Addressing the mile markers, I've been tracking them since the 70s. I was a race horse trainer, so I used to use them with my stopwatch as a substitute for a broken speedometer.

I've observed that they are very precise in their placement. If they weren't, the cumulative error would be quite large.

dean1484
dean1484 MegaDork
6/27/17 10:37 p.m.

I have not reset the average mpg on my sierra Denali for about 20k miles and it still thinks that I am averaging about 20 mpg but when the tank is full with 24 gallons of fuel it saids I will only get 354 miles out of it. The math just does not add up.

For the record the 354 on a full tank is much closer to reality.

T.J.
T.J. UltimaDork
6/27/17 11:05 p.m.
dean1484 wrote: I have not reset the average mpg on my sierra Denali for about 20k miles and it still thinks that I am averaging about 20 mph but when the tank is full with 24 gallons of fuel it saids I will only get 354 miles out of it. The math just does not add up. For the record the 354 on a full tank is much closer to reality.

Dean, did you mean 20 mpg instead of mph?

dean1484
dean1484 MegaDork
6/27/17 11:10 p.m.
T.J. wrote:
dean1484 wrote: I have not reset the average mpg on my sierra Denali for about 20k miles and it still thinks that I am averaging about 20 mph but when the tank is full with 24 gallons of fuel it saids I will only get 354 miles out of it. The math just does not add up. For the record the 354 on a full tank is much closer to reality.
Dean, did you mean 20 mpg instead of mph?

Yep autocorrect got me will fix it now tks!!!

fasted58
fasted58 MegaDork
6/27/17 11:30 p.m.

Trip computer at 4800 miles since new reads 28.8. GMC app Lifetime is 29.1. Last 450 Mile Economy is 31.x. Last fill up calculation was 30.0, always same pump, same fill.
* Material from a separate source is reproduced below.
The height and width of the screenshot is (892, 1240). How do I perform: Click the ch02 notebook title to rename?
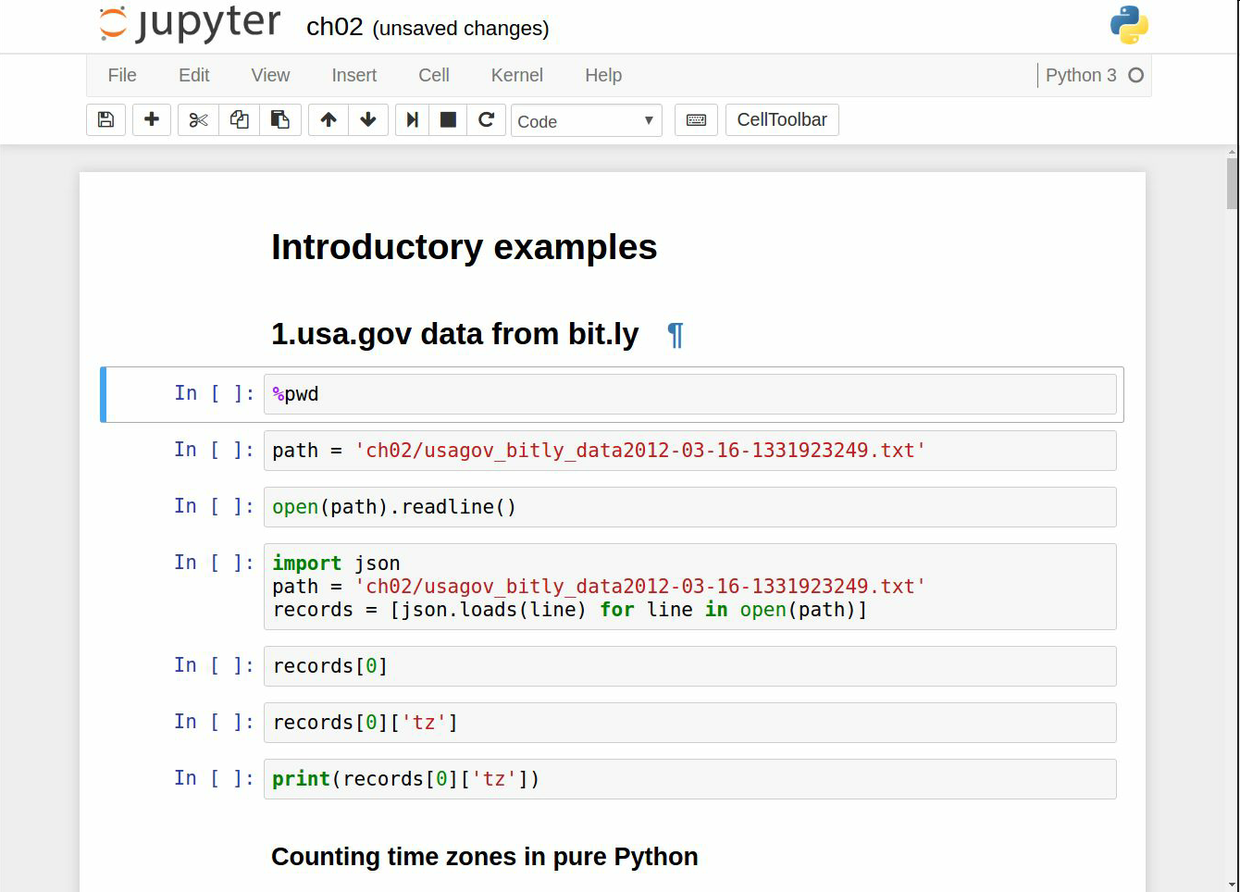(334, 27)
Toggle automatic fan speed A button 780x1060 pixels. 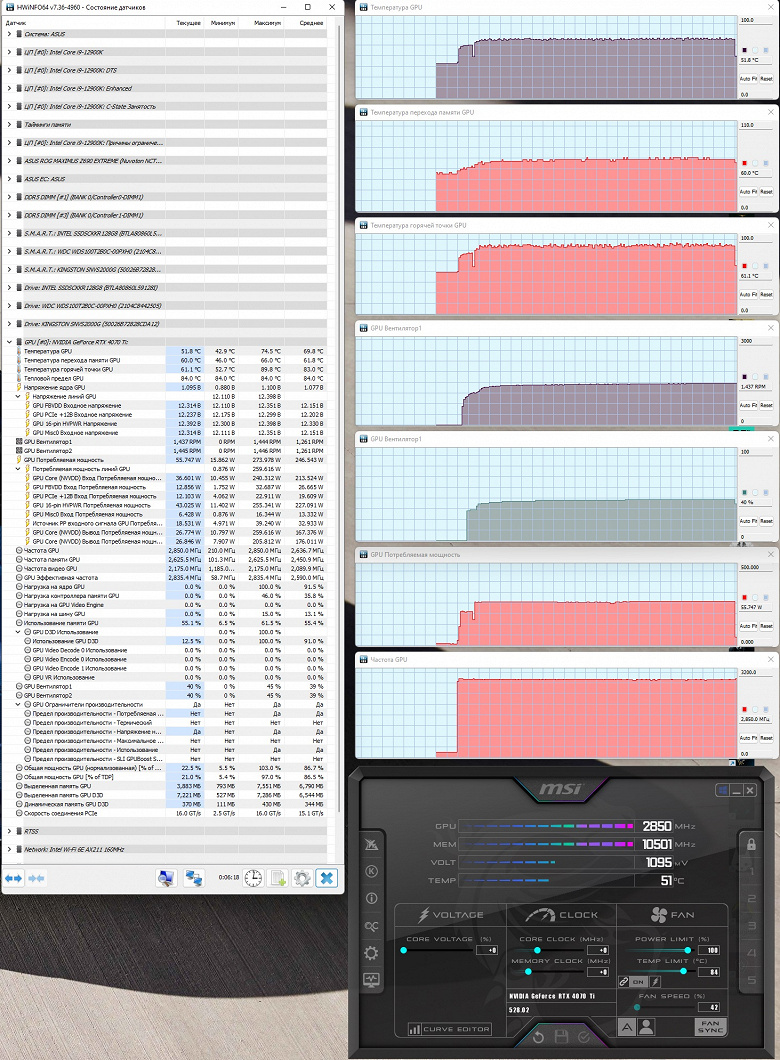tap(627, 1028)

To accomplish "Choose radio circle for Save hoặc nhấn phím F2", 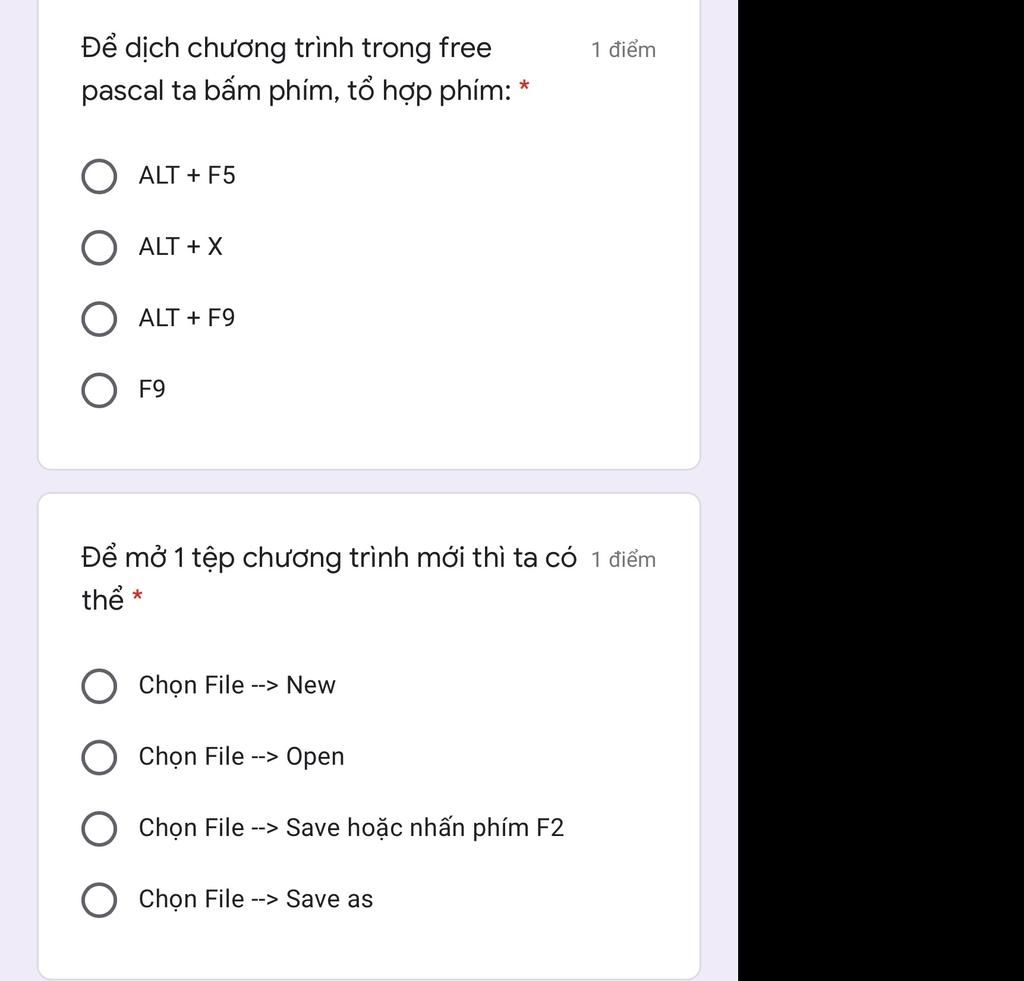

All close enough for me, nothin' to nit pick about one vs another considering tire pressure, winter/ summer fuel and regens.

Only use the Last 50 Mile Economy to tune my throttle foot, it's almost like a game to beat your high score.

JeffHarbert
JeffHarbert HalfDork
6/28/17 7:57 a.m.

Being aware of real-time fuel economy is helpful. Installing a ScanGauge II in the Protege improved its mileage by about 1.5 mpg. I'm working on a better mount for the one in the Miata, and my last three tanks (since I took out the ScanGauge) have been down by about 2 mpg. I need to get one for the P71. Haven't broken 18 in it yet.

Patrick
Patrick MegaDork
6/28/17 8:21 a.m.

My wrx gets 22 no matter what. If i drive like a 36 year old dad with my kids in the car i get 22. If i drive like i'm 18 again i get 22. 99% of the time though it's dad mode.

The cummins ram though, if i am nice to it i can get it up to 23 for all highway trips without trailer or with empty open trailer. If you drive like a bro your fuel mileage dies a whirring boosted death in an engine that huge.

dculberson
dculberson PowerDork
6/28/17 8:50 a.m.
irish44j wrote: So in that comparison, a car with a 26-year old engine that weighs a bit less than a Fiesta only gets about 8mpg worse.....which makes modern cars sound less impressive lol....

8mpg is over 20% better.. that's an enormous increase.